Most real core-shell nanoparticle (CSNP) samples deviate from an ideal core-shell structure potentially having significant impact on the particle properties. An ideal structure displays a spherical core fully encapsulated by a shell of homogeneous thickness, and all particles in the sample exhibit the same shell thickness. Therefore, analytical techniques are required that can identify and characterize such deviations. This study demonstrates that by analysis of the inelastic background in X-ray photoelectron spectroscopy (XPS) survey spectra, the following types of deviations can be identified and quantified: the nonuniformity of the shell thickness within a nanoparticle sample and the incomplete encapsulation of the cores by the shell material.
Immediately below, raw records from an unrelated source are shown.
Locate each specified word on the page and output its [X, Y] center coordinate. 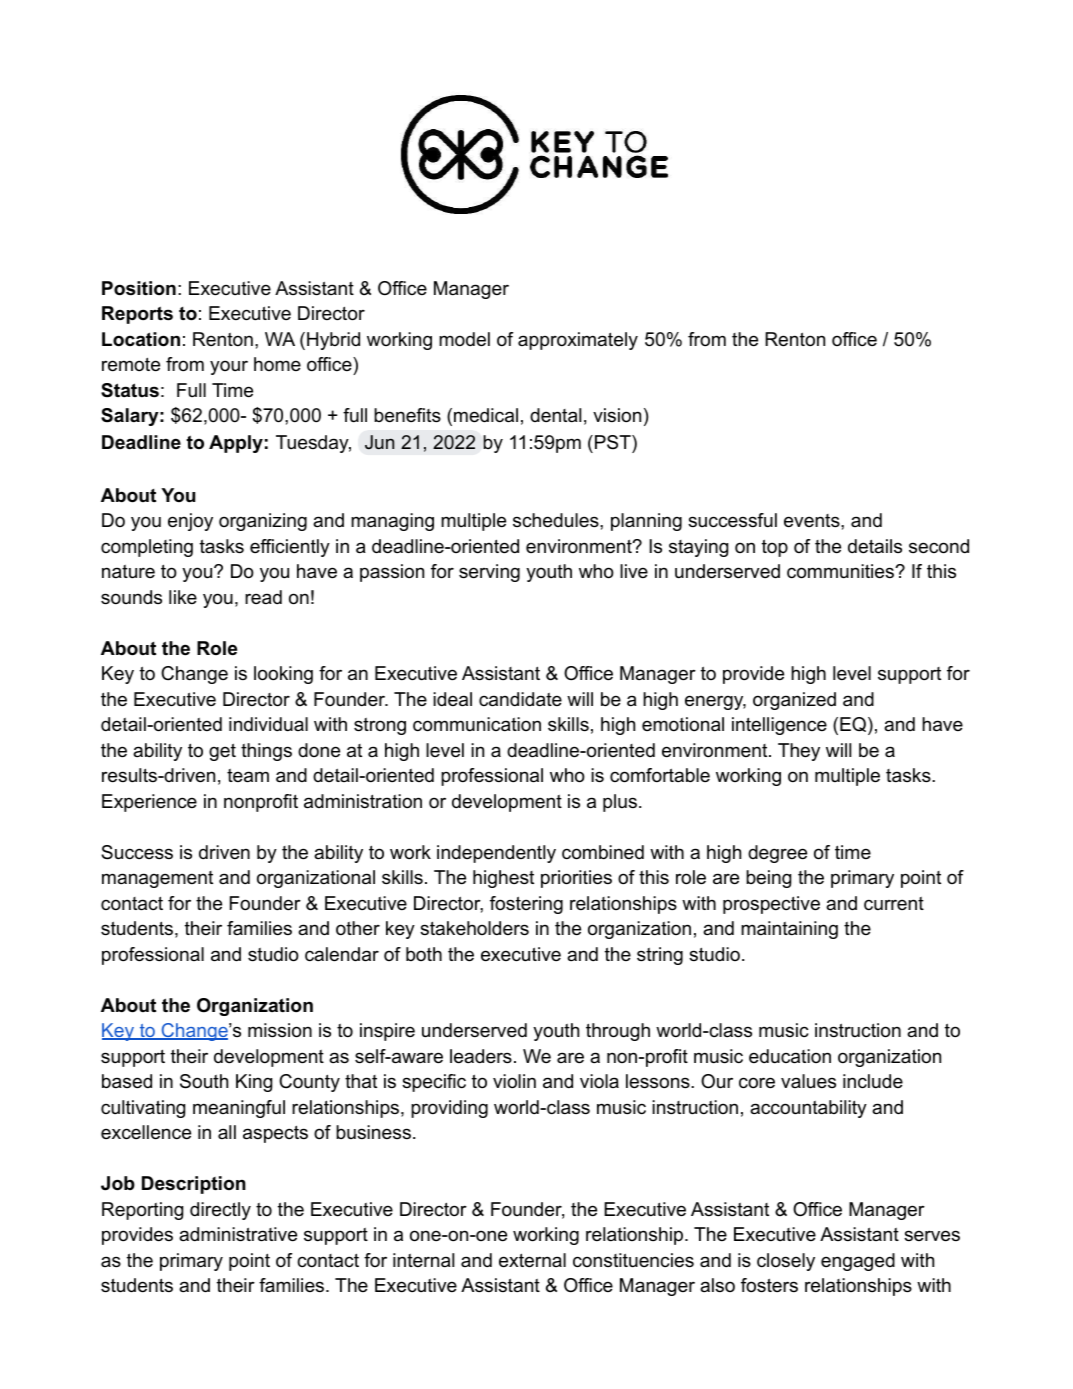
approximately [578, 341]
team [248, 776]
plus [620, 803]
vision [617, 415]
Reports [137, 315]
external [532, 1260]
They [799, 752]
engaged [858, 1262]
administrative [238, 1234]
Furthermore, CSNP shell thicknesses and relative coverages can be obtained. These results allow for a quick and straightforward comparison between several batches of a specific CSNP, different coating approaches, and so forth. The presented XPS methodology requires a submonolayer distribution of CSNPs on a substrate. Poly(tetrafluoroethylene)-poly(methyl methacrylate) and poly(tetrafluoroethylene)-polystyrene polymer CSNPs serve as model systems to demonstrate the applicability of the approach.

中文翻译：

---

通过分析 X 射线光电子能谱调查光谱的非弹性背景来确定核壳纳米粒子涂层的不均匀性

大多数真正的核壳纳米颗粒 (CSNP) 样品都偏离了理想的核壳结构，可能会对颗粒特性产生重大影响。理想的结构是球形核完全被均匀厚度的壳包裹，样品中的所有颗粒都表现出相同的壳厚度。因此，需要能够识别和表征此类偏差的分析技术。本研究表明，通过分析 X 射线光电子能谱 (XPS) 调查光谱中的非弹性背景，可以识别和量化以下类型的偏差：纳米颗粒样品内壳厚度的不均匀性和核的不完全封装由外壳材料。此外，可以获得 CSNP 壳厚度和相对覆盖率。这些结果允许在几个批次的特定 CSNP、不同的涂层方法等之间进行快速和直接的比较。所提出的 XPS 方法需要 CSNP 在基板上的亚单层分布。聚（四氟乙烯）-聚（甲基丙烯酸甲酯）和聚（四氟乙烯）-聚苯乙烯聚合物 CSNP 作为模型系统来证明该方法的适用性。